Provided passage:
--- START ---
Atty. Gen. Patrick C. Lynch accompanied the five lawyers representing the state and the Town of Charlestown, which is also a defendant in the case.

The state looked to the 1978 Rhode Island Indian Land Claims Settlement Act yesterday as evidence that the tribe must collect state taxes on not only the sale of cigarettes, but on any income-producing activities on its lands.

The tribe regained 1,800 acres of tribal land in Charlestown in an out-of-court settlement in 1978. Congress approved that agreement among the state, town and tribe under the Settlement Act.

Except for "fishing, hunting and gathering," that deal bound the land to the "full force and effect" of Rhode Island civil and criminal laws, according to the state.

"The tribe, I think, is trying to ignore this deal . . . and exclude the role of the state," said Claire Richards, counsel for the governor.

The act, said Richards, gave the state predominate jurisdiction over the land, while granting the Narragansetts authority over tribal governmental affairs. The federal government merely holds the land on the tribe's behalf.

"The state, rather than the federal government, exercises primary jurisdiction," she said.

Neither the tribe's federal recognition in 1983 nor the U.S. Department of Interior's taking of the land into trust "eclipsed state authority," said Asst. Atty. Gen. Neil F.X. Kelly.

But the tribe argued that the federal government has not at any point granted the state authority over the tribe itself. In order to do so, lawyer Douglas Luckerman said, Congress must make its intention "unmistakably" clear.

"Whatever authority the state has does not give it authority over the Narragansett Indian Tribe," said Luckerman, who represents the tribe with lawyer John F. Killoy. The land, he said, also remains under the superintendence of the federal government.

Judge Smith questioned Luckerman's reasoning. By that argument, he said, couldn't the tribal government engage in a criminal conspiracy and then use its claim to sovereign immunity to shield itself from the law.

Luckerman replied that was a "truncated view" of federal Indian law.

He used the Maine Settlement Act as an example of an agreement that explicitly laid out the relationship among the state, tribe, and federal government on tribal lands. In that case, he said, federal authority had clearly been transferred to the state.

"You can't see the intent of Congress to address the legal relationship" between Rhode Island and the Narragansetts, said Luckerman.

Previous case law has found that the state has concurrent jurisdiction on the land at best, he said.

"Jurisdiction on lands does not compute to jurisdiction over tribal government," he said.
--- END ---
Available data:
--- START ---
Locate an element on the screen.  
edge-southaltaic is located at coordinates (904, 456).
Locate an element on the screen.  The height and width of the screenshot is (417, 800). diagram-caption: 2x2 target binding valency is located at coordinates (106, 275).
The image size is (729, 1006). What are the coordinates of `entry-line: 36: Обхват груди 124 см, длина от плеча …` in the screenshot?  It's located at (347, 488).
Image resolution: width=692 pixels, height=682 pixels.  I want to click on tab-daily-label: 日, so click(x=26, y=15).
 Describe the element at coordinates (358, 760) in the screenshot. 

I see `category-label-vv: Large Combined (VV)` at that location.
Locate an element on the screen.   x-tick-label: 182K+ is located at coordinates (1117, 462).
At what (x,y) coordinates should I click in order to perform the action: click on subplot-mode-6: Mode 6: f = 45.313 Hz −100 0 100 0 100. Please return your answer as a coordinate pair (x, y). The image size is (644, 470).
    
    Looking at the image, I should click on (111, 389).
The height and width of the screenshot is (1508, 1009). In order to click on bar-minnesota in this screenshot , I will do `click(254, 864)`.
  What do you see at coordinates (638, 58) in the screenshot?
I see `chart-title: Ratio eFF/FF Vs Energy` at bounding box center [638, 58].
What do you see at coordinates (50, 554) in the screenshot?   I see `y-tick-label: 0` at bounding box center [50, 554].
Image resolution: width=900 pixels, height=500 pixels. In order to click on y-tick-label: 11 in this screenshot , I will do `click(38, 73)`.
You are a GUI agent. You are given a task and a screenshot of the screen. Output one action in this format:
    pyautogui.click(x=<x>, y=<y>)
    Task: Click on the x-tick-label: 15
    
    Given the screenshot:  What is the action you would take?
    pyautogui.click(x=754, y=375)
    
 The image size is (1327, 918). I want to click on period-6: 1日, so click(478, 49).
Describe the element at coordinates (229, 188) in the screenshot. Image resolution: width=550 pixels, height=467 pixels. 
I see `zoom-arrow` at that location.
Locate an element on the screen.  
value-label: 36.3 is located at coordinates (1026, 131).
--- END ---
Exercises:
#1 Translate into Spanish this sentence from the article on the Narragansett land dispute: "The state, rather than the federal government, exercises primary jurisdiction," she said.
#2 Reproduce the passage of the article on the Narragansett land dispute from "Neither the tribe's" up to and including "from the law.".

Solutions to the exercise:
#1 «El estado, y no el gobierno federal, ejerce la jurisdicción principal», dijo ella.

#2
Neither the tribe's federal recognition in 1983 nor the U.S. Department of Interior's taking of the land into trust "eclipsed state authority," said Asst. Atty. Gen. Neil F.X. Kelly.

But the tribe argued that the federal government has not at any point granted the state authority over the tribe itself. In order to do so, lawyer Douglas Luckerman said, Congress must make its intention "unmistakably" clear.

"Whatever authority the state has does not give it authority over the Narragansett Indian Tribe," said Luckerman, who represents the tribe with lawyer John F. Killoy. The land, he said, also remains under the superintendence of the federal government.

Judge Smith questioned Luckerman's reasoning. By that argument, he said, couldn't the tribal government engage in a criminal conspiracy and then use its claim to sovereign immunity to shield itself from the law.